De même, les émotions qui entourent l’éventuel passage de la vignette à 100 francs étaient prévisibles. On ne touche pas à la voiture sans susciter les passions. On ne taxe pas les citoyens sans déchaîner les réseaux sociaux. Pourtant, ce sujet constitue au fond un enjeu d’importance limitée.
Pendant ce temps, une déconstruction sociétale risque de s’opérer.
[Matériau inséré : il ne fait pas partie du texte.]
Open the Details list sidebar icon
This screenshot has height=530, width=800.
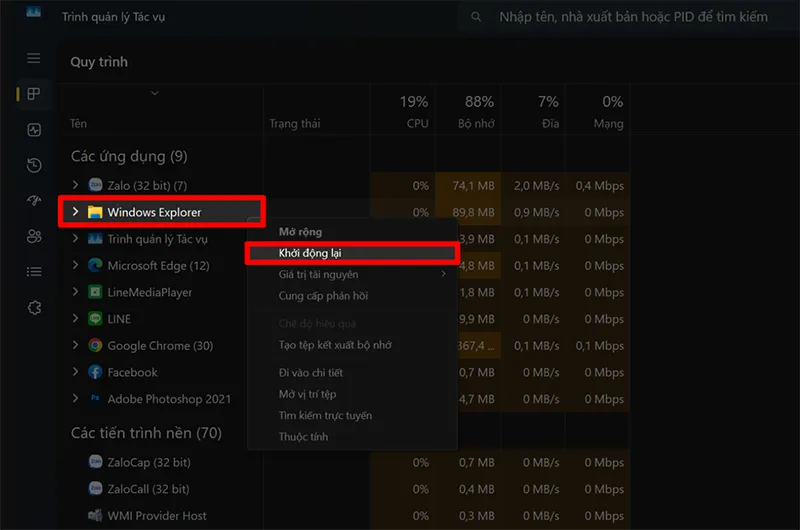coord(34,271)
Si l’initiative UDC offrant une déduction fiscale aux parents gardant eux-mêmes leurs enfants devait aboutir, alors une incitation économique à maintenir les femmes au foyer serait donnée.
Faut-il rappeler qu’en mars un lot de petits cantons conservateurs a déjà fait échouer l’article constitutionnel permettant à la Confédération d’assurer une offre adéquate en crèches, garderies et structures d’accueil parascolaires ?
Voit-on les dangers démographiques, économiques, sociaux, culturels, que court un pays qui ne veut pas investir dans l’accueil de la petite enfance et mise sur le retour des ménagères ?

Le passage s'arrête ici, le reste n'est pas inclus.